Antimicrobial Endotracheal Tube to Combat Biofilm

Period of Performance: 01/06/2017 - 03/31/2017


Phase 1 SBIR

Recipient Firm

Allvivo Vascular, Inc.
Principal Investigator


ABSTRACT Ventilator associated pneumonia (VAP) is one of the most costly and deadly nosocomial infections. Over 250,000 cases of VAP occur per year resulting in over 36,000 deaths and a cumulative annual cost to the US Healthcare system over 3 Billion. Endotracheal tubes (ETT) are inserted into the trachea to allow mechanical ventilation. They are a critical part of the ventilator circuit but also provide a conduit for transmission of bacteria to the lungs. Biofilms form rapidly on ETTs and are thought to play a key role in VAP development as well as the antibiotic resistance and persistence commonly seen with VAP. The goal of this project is to develop an innovative antimicrobial endotracheal tube (ETT) that is effective against biofilm producing pathogens associated with VAP. The proposed ETT will be coated with a novel polymer formulation of an engineered cationic antimicrobial peptide (eCAP) previously shown to be effective against drug resistant bacteria common to VAP. The polymer coating will provide controlled eCAP release and protection of the peptide until release. It will also will provide a hydrophilic, biocompatible interface resistant to fouling. The scope of work covers development of the coating formulation and application to ETTs with an evaluation of coating stability and ETT cuff compliance. eCAP release rates and stability in artificial saliva will be measured by RP-HPLC. Feasibility will be demonstrated using Pseudomonas aeruginosa and methicillin resistant Staphylococcus aureus, which are two of the most common causative organisms in VAP. The plan includes studies designed to show prevention of biofilm formation on coated ETTs.

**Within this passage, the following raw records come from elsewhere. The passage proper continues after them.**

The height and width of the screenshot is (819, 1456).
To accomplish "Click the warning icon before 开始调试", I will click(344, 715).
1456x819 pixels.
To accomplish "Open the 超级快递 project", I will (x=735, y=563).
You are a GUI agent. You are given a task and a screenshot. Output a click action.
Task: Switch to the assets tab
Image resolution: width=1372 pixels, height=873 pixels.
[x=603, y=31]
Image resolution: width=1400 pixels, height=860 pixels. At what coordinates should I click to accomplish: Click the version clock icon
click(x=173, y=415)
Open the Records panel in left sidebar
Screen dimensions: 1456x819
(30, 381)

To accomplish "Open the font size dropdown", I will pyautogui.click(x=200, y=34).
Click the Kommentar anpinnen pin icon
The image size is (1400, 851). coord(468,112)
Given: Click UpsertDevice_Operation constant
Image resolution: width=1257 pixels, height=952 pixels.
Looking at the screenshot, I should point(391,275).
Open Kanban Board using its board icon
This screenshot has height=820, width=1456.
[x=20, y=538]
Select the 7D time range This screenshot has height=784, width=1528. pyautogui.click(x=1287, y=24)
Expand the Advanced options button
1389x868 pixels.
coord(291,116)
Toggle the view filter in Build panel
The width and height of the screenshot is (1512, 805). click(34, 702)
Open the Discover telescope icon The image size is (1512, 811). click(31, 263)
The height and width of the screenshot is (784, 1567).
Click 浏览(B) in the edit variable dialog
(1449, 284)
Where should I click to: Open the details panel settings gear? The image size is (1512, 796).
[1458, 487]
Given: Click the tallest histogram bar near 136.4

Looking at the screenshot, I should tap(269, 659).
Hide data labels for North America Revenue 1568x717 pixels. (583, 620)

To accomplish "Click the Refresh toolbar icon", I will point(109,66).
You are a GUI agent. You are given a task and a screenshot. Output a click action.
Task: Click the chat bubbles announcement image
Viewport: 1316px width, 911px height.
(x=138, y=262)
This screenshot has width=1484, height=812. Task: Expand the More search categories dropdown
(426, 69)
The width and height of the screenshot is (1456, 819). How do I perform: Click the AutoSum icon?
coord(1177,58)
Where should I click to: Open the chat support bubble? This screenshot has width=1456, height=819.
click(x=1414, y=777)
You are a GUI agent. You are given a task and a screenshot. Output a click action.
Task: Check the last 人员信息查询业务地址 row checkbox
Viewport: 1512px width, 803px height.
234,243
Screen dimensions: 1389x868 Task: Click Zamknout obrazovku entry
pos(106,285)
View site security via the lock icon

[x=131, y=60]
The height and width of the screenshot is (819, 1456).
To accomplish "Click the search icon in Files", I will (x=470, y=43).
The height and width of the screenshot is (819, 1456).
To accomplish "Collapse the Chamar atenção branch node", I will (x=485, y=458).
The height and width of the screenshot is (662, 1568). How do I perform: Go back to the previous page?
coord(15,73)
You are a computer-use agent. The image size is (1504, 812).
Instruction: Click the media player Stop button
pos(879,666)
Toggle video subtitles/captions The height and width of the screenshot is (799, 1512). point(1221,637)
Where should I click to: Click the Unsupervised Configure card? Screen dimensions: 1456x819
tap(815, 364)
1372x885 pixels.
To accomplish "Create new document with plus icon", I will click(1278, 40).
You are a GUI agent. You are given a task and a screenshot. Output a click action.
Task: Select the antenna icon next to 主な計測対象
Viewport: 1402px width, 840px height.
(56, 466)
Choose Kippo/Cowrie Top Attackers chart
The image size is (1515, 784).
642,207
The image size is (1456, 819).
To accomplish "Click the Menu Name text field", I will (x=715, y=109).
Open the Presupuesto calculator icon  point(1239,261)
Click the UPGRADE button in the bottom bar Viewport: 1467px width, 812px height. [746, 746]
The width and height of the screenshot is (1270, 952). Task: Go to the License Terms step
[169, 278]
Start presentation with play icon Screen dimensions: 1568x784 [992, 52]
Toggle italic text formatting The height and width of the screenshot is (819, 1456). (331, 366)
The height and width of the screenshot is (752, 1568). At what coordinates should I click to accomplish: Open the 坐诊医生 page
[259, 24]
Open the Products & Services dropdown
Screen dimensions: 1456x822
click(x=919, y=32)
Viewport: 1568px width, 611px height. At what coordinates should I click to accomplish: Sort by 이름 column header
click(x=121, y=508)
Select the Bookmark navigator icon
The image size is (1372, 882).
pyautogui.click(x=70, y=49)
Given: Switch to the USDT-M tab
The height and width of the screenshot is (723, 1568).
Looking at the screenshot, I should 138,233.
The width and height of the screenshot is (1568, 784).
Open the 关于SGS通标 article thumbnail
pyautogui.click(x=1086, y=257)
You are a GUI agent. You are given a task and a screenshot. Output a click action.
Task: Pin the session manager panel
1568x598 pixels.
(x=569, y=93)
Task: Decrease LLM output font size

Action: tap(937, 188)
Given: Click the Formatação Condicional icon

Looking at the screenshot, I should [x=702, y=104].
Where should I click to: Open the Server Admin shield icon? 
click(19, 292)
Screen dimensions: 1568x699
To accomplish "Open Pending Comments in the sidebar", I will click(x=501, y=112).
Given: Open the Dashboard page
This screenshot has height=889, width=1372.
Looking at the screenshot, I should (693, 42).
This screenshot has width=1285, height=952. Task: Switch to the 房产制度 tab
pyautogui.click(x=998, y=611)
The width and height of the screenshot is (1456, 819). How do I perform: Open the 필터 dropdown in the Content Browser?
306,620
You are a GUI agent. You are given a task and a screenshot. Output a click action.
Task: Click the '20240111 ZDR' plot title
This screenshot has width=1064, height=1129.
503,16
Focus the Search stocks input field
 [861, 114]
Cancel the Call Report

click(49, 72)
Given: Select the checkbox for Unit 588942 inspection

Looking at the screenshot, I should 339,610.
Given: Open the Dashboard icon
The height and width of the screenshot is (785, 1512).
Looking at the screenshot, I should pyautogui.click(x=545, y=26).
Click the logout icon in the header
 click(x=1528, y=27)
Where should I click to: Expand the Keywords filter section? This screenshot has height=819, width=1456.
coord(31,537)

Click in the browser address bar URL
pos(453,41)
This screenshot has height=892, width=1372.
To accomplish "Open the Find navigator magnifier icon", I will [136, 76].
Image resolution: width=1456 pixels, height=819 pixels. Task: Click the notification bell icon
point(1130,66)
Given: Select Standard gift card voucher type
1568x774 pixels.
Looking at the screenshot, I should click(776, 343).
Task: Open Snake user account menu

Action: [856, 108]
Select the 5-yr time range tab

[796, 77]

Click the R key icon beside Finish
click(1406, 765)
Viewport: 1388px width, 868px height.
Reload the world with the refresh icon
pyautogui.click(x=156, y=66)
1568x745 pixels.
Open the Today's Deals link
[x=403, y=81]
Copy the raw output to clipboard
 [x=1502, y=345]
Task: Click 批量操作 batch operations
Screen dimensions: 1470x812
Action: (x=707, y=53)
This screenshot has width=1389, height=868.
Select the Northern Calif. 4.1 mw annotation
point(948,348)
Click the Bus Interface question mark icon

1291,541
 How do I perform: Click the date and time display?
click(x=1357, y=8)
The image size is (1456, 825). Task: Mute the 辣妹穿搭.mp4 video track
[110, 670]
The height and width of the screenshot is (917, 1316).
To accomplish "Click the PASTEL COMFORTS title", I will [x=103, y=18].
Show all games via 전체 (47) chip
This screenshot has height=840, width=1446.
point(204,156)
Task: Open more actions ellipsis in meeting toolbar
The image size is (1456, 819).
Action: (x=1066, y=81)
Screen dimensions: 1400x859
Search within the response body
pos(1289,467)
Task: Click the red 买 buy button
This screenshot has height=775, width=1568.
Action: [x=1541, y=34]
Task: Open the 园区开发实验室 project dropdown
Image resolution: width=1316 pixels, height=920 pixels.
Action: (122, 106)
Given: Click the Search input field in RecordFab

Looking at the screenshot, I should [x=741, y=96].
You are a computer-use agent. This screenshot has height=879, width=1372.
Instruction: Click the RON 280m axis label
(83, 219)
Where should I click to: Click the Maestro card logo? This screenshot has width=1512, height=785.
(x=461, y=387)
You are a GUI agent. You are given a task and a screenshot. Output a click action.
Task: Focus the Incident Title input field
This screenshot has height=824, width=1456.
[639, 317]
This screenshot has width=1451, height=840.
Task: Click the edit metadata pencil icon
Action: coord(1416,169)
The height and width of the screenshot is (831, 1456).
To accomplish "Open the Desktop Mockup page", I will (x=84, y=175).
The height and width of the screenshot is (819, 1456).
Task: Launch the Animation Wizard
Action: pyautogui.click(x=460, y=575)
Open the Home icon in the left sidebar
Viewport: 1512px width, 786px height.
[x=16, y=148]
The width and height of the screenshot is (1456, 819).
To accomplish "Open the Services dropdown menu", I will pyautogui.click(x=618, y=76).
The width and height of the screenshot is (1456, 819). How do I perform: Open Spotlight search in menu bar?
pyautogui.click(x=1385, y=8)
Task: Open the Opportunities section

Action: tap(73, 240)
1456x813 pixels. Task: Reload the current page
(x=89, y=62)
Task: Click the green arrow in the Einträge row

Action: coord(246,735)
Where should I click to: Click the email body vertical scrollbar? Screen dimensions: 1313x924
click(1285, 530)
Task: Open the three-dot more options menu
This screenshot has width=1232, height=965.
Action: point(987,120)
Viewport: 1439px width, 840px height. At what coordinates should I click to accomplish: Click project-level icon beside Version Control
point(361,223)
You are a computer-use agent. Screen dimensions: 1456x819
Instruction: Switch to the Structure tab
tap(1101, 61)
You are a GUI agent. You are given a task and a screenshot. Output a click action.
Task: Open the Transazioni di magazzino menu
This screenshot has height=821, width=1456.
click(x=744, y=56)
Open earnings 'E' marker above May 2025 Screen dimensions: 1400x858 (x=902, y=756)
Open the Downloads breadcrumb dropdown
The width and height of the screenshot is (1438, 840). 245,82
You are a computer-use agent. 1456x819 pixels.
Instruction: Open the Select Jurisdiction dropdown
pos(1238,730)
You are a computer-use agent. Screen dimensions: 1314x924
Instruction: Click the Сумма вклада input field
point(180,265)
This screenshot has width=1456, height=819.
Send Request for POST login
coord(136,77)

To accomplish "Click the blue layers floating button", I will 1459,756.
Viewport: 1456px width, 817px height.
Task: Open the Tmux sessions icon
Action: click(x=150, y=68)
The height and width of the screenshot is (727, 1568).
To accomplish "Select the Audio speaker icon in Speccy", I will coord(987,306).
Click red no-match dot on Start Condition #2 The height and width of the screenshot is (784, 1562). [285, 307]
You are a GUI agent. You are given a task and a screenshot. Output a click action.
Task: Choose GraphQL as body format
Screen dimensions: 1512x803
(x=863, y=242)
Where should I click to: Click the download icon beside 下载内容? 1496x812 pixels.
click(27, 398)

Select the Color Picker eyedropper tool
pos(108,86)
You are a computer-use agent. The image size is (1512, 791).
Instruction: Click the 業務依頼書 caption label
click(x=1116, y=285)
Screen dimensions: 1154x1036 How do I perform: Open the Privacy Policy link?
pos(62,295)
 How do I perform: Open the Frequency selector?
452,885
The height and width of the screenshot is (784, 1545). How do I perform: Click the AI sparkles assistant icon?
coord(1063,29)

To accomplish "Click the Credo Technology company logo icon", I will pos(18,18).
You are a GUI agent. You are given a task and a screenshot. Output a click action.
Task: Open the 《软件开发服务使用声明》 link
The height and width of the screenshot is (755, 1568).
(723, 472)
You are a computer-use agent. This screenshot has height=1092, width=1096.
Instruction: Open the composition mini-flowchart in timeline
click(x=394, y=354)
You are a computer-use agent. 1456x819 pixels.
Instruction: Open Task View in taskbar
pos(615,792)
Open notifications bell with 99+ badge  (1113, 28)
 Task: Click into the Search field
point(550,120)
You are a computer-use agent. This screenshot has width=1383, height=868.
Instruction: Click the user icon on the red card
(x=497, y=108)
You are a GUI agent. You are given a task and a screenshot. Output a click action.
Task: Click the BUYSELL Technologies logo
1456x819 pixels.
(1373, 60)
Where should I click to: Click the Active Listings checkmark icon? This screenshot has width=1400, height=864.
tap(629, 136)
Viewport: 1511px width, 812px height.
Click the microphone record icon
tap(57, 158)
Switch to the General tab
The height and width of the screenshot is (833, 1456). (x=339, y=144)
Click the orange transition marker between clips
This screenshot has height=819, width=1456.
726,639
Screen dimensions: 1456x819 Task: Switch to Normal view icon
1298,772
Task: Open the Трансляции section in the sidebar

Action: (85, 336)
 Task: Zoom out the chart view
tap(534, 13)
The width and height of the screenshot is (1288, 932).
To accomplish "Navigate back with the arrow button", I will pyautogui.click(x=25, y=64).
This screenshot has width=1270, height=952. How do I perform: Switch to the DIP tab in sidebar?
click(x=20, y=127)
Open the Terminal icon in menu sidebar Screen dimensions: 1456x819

The plan also employs an in vitro model that is designed to evaluate the roles that both ETT balloon compliance and bactericidal effect play in preventing bacteria transfer from the throat to the lungs. Finally, cytotoxicity against tracheal epithelial cells will be assessed. If successful, the product is expected to have a significant and sustained impact on reducing morbidity and mortality associated with VAP.